Phase noise is commonly specified as dBc/Hz at a given offset frequency, where dBc is the power at that frequency relative to the carrier power expressed in decibels. An oscillator's phase noise at a given offset is defined as the signal power in a 1 Hz bandwidth at that offset relative to the total carrier power.
Overview of Measurement Methods
There are six commonly used measurement techniques in industry:
- Direct spectrum measurement
- Phase detector measurement
- Reference source / PLL measurement
- Frequency discriminator measurement
- Heterodyne (digital) phase detector measurement
- Two-channel cross-correlation measurement
This article focuses on the first method: the direct spectrum measurement technique.
Direct Spectrum Method for Phase Noise
The direct spectrum method is the simplest and most classical approach. Feed the device under test (DUT) signal into a spectrum analyzer or signal analyzer, tune the analyzer to the DUT frequency, and directly measure the oscillator power spectral density S(f). Because this method measures the spectral density in the presence of the carrier, the analyzer's dynamic range strongly affects the measurable range.
Although this method is not ideal for measuring phase noise very close to the carrier, it is convenient and fast for characterizing sources with relatively high noise. The measurement is valid when the following conditions are met:
- The analyzer's own SSB phase noise at relevant offsets must be lower than the DUT noise.
- Because the analyzer measures total noise power, it does not distinguish AM noise from phase noise. The DUT's AM noise must be much lower than its phase noise (typically by 10 dB) for the result to represent phase noise.
Typical Measurement Procedure Using a Spectrum Analyzer
The following steps describe a general procedure for measuring phase noise with an analyzer that has spectrum analysis capability.
- After connecting the DUT to the analyzer, set the analyzer center frequency to the DUT frequency and choose an appropriate analysis span (frequency span). Use the analyzer's marker-to-center function and reduce the span until the carrier is centered on the screen and the span is appropriate. The span should equal or slightly exceed twice the offset frequency of interest.
- Set an appropriate reference level on the analyzer. The reference level should be slightly higher than or equal to the DUT carrier output level. Use the marker-to-reference-level function if available. If the DUT carrier power is low, use the smallest attenuation setting that avoids compression.

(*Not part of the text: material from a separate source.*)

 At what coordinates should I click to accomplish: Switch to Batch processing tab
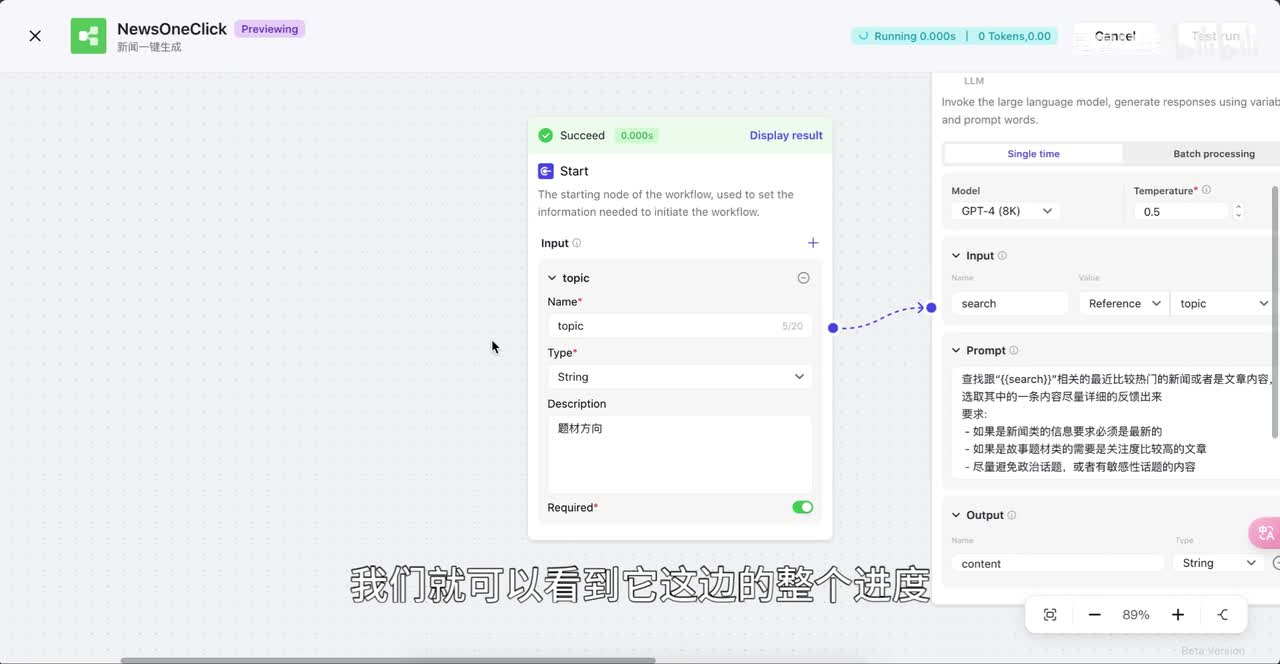[1213, 154]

- Set resolution bandwidth (RBW) and video bandwidth (VBW). If the analyzer links these parameters automatically, no manual action is needed. Otherwise set them manually. Avoid setting RBW or VBW too large, which degrades accuracy, or too small, which slows measurement. A common approach is to start with a larger RBW and reduce it until the measured phase noise no longer decreases.
- Enable trace averaging. Enable the marker and perform a peak search, then enable a delta marker and set the delta to the desired offset frequency. Activate the noise marker function. The value shown by the noise marker is the phase noise at that offset, in dBc/Hz.
Measurement Considerations
- Choose a high-performance analyzer: Use an analyzer with low system noise floor. The DUT noise should be worse than the analyzer noise by at least 3 dB for a valid measurement. The direct spectrum method is not suitable for very low-noise high-performance oscillators or frequency sources.
- Measured result is composite noise: The measurement shows the sum of AM and FM noise. To obtain an accurate phase-noise measurement, the DUT's AM noise should be much lower than its FM noise (typically by more than 10 dB), so the result approximates phase noise.
- Consider analyzer dynamic range: The analyzer dynamic range determines the measurable span. Its lower limit depends on analyzer sensitivity and phase noise; the upper limit is set by the 1 dB compression point.
- Minimize environmental influences: Frequency drift can introduce large errors or prevent measurement. Allow the DUT and the analyzer to warm up until stable; a typical analyzer warm-up is more than 10 minutes. Ensure solid instrument connections, avoid vibration, and if possible place the setup on a vibration-damping pad. Where feasible, conduct measurements in a shielded room to reduce environmental interference.
- Apply corrections when needed: Many older analyzers using analog IF stages employ logarithmic IF amplifiers and peak detectors; add a 2.5 dB correction to such measurements.